President Trump has moved to intervene in a lawsuit brought by Pennsylvania Republicans, arguing the state’s Democratic Party and Secretary of State violated the law by extending the time for counting mail-in ballots to Nov. 6 at 5 p.m., despite the state legislature setting the deadline as Election Day.
The lawsuit takes issue with a state Supreme Court ruling that postmarked ballots be presumed to have been mailed before Nov. 3, even if not clearly postmarked to that effect.
“This is an open invitation to voters to cast their ballots after Election Day, thereby injecting chaos and the potential for gamesmanship into what had been an orderly and secure schedule of clear, bright-line deadlines,” the Republicans argued.
Mr. Trump filed a motion Wednesday to get involved in the suit, claiming that how Pennsylvania goes could decide the presidential election and that the high court should settle the conflict over the ballot extension quickly.

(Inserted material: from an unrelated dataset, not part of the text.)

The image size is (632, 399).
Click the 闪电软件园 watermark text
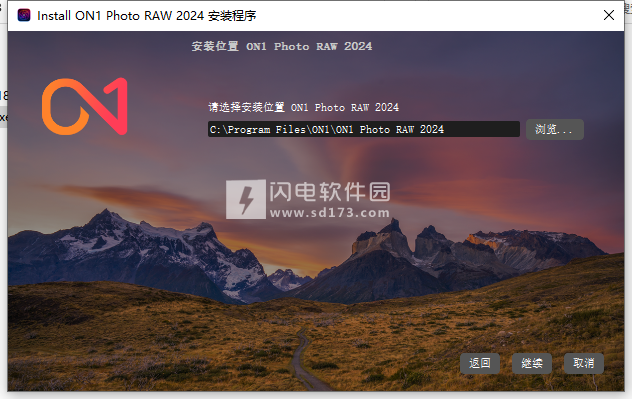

According to the court’s docket, the justices want the state’s officials and Democratic Party to respond before Friday’s ballot-counting deadline.
“Response to motion for leave to intervene requested, due Thursday, November 5, 2020, by 5 p.m.,” the docket read.

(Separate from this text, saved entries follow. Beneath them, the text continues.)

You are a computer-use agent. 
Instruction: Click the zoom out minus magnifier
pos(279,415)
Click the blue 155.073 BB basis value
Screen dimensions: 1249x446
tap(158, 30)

The legal issue is returning to the Supreme Court after the justices refused to get involved in the matter last week.
Newly minted Justice Amy Coney Barrett did not participate in the high court’s denial of the Republican Party’s request that the justices expedite their legal challenge.
The justices had split 4-4 on the issue earlier this month, leaving the Pennsylvania Supreme Court ruling in place, which let votes be counted beyond Nov. 3.
Chief Justice John G. Roberts Jr., an appointee of President George W. Bush, sided with the three Democratic-appointed justices to leave the extension intact.